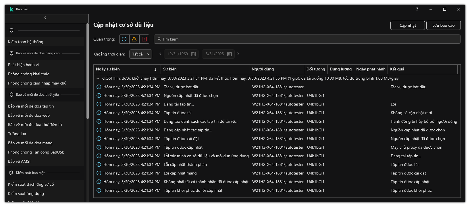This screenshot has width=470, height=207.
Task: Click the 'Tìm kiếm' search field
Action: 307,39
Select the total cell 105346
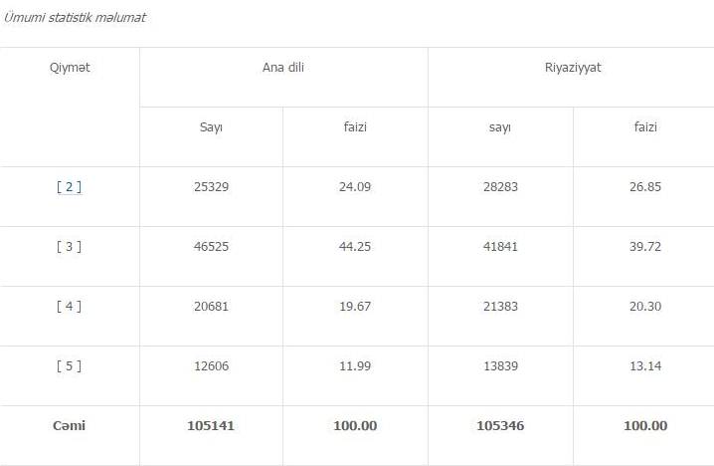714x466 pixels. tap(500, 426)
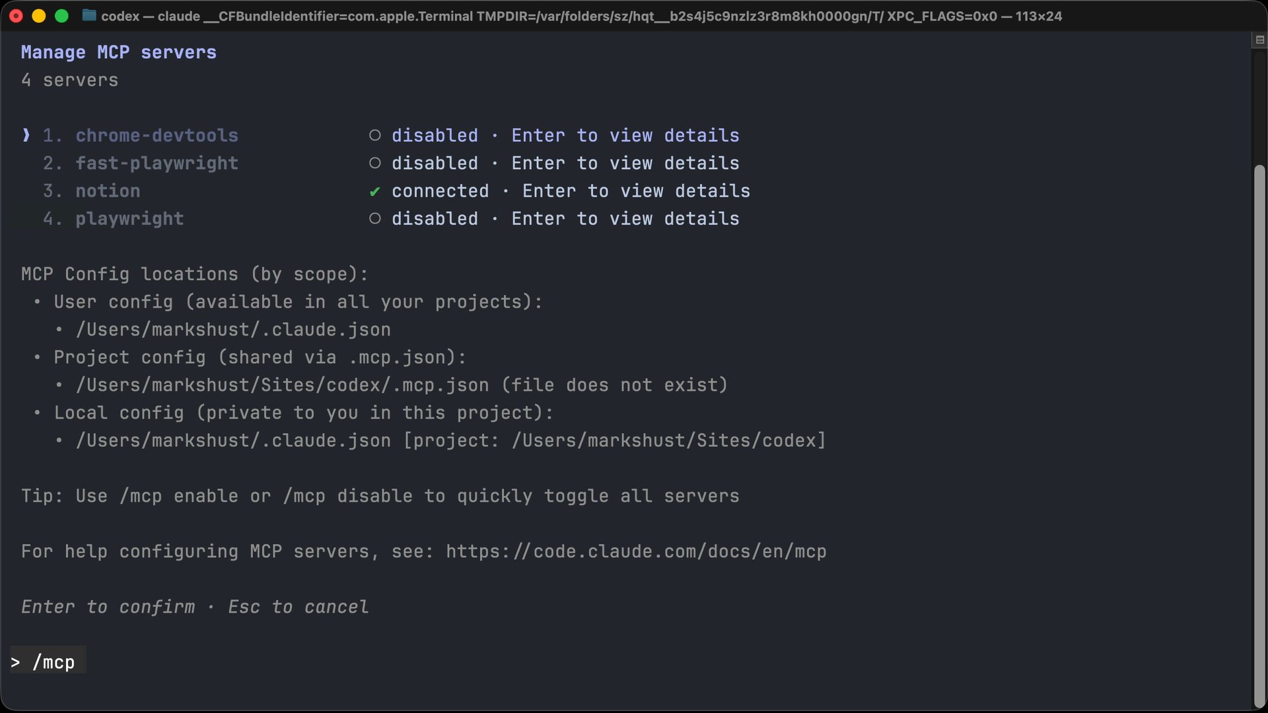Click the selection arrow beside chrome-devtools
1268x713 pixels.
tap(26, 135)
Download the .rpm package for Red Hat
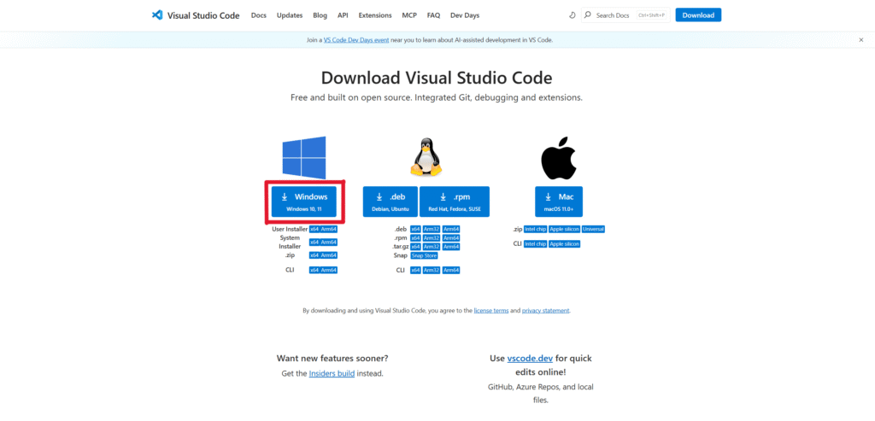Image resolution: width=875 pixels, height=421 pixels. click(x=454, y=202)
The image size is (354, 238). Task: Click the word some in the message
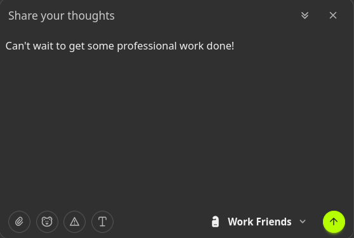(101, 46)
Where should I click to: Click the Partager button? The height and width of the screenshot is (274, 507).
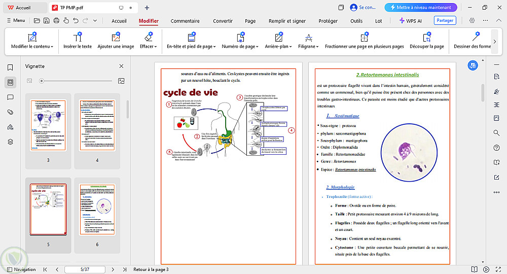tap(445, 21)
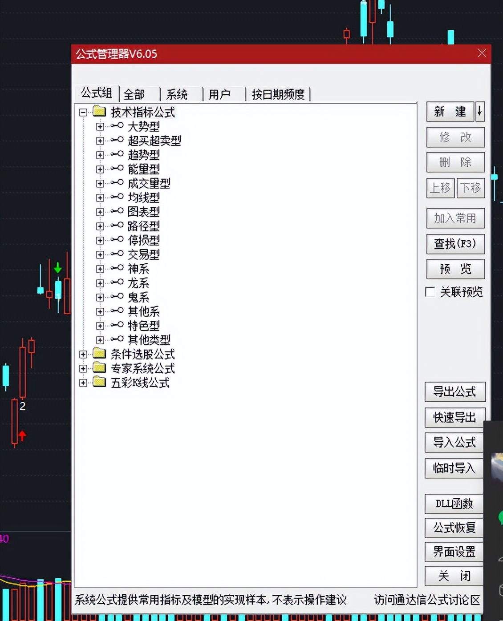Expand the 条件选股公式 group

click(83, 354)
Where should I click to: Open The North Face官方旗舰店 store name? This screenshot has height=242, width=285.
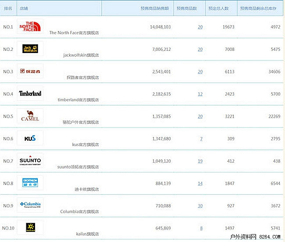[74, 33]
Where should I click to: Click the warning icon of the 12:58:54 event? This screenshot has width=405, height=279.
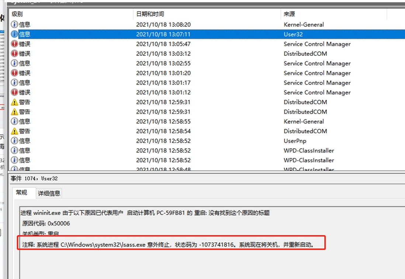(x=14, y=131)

##############################

**GIVEN INSTRUCTION:**
Please transcribe all of the entries above word for word, leaving out the pictures.

**THE REPLY:**
This screenshot has width=470, height=207.
Task: Click the 'Tìm kiếm' search field
Action: 307,39
Select the total cell 105346
714x466 pixels. tap(500, 426)
Click the selection arrow beside chrome-devtools
1268x713 pixels.
tap(26, 135)
Download the .rpm package for Red Hat
Image resolution: width=875 pixels, height=421 pixels. click(x=454, y=202)
The image size is (354, 238). Task: Click the word some in the message
(101, 46)
Where should I click to: Click the Partager button? The height and width of the screenshot is (274, 507).
tap(445, 21)
Expand the 条件选股公式 group

click(83, 354)
Where should I click to: Open The North Face官方旗舰店 store name? This screenshot has height=242, width=285.
[74, 33]
Where should I click to: Click the warning icon of the 12:58:54 event? This screenshot has width=405, height=279.
(x=14, y=131)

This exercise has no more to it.